Some of the satellites, such as Phoebe and Nereid, may be relatively recent captures, as they have not been coerced by tidal forces into synchronous rotation, whereby a satellite keeps the same face towards its primary. Others, such as Io and Triton, are being heated and distorted by tidal forces, whereas their neighbours, including the Moon and Ganymede, underwent active geological processing driven by gravitational and radioactive energy and impacts early in their evolution before becoming effectively inert.

Dust, asteroids and comets

Interplanetary dust particles (Fig. 1.1), asteroids (Fig. 1.4) and comets (Fig. 1.5) come directly from the primitive solar nebula and therefore provide samples that may be suitable for dating the formation of the Solar System. Dust is collected from balloons, high-flying aircraft and satellites, and from terrestrial collecting sites such as the bottom of a well at the South Pole. About 4 ×10⁷ kg of stony dust accretes to Earth every year, some of it cosmic in origin, some of it resulting from meteoritic and cometary collisions and break-up. Asteroids have been the object of dedicated missions and will doubtless soon supply samples for return to Earth. Remote sensing of comets, supplemented by direct mass spectrometry of Halley during flybys, has revealed many chemical species. Cometary nuclei are dominated by water ice, with perhaps 15% composed of CO, CO₂, N₂ and various organic constituents, notably H₂CO and CH₃OH (formaldehyde and methanol, respectively). The measurements bear on the possible role of comets as sources of planetary water and organic molecules, as well as on the composition of the primitive nebula.

================================

In the passage on satellites, dust, asteroids and comets, print the words from "Some of the" to "becoming effectively inert." without any change. The lines that come next are unrelated material and have nothing to do with the passage above.

◆ Supplied information
================================

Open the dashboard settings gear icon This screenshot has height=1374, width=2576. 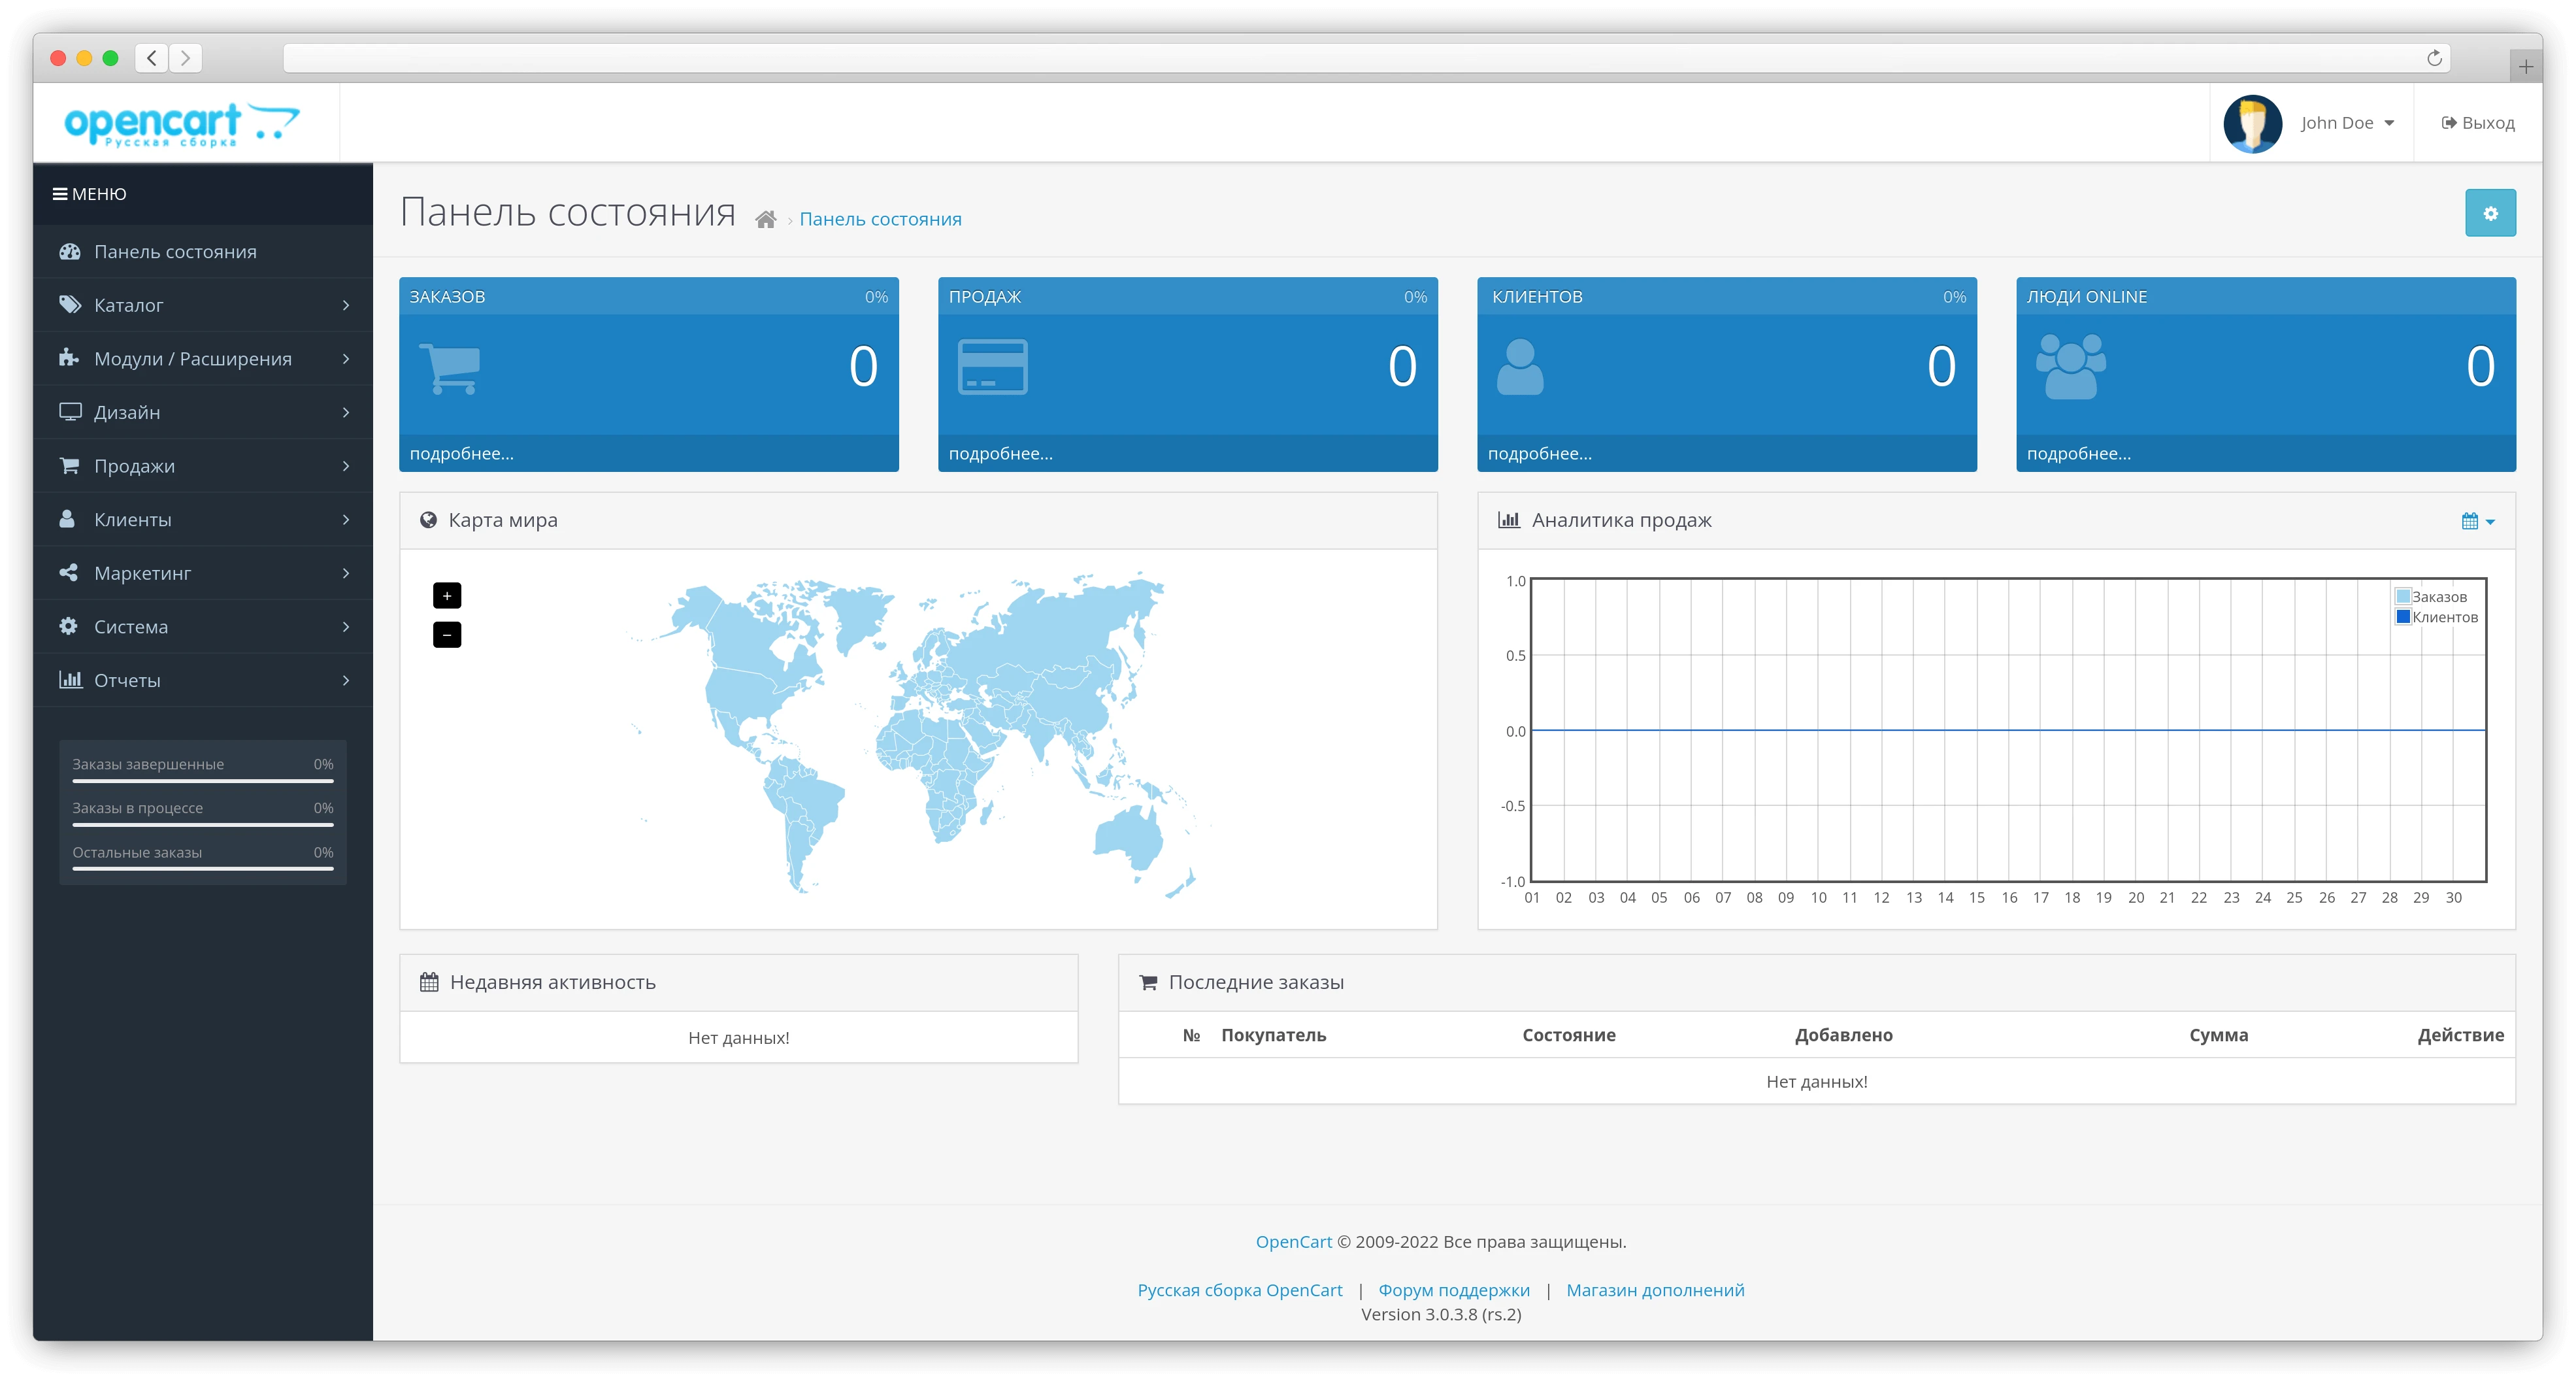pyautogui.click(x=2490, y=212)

================================

◆ Output below
Some of the satellites, such as Phoebe and Nereid, may be relatively recent captures, as they have not been coerced by tidal forces into synchronous rotation, whereby a satellite keeps the same face towards its primary. Others, such as Io and Triton, are being heated and distorted by tidal forces, whereas their neighbours, including the Moon and Ganymede, underwent active geological processing driven by gravitational and radioactive energy and impacts early in their evolution before becoming effectively inert.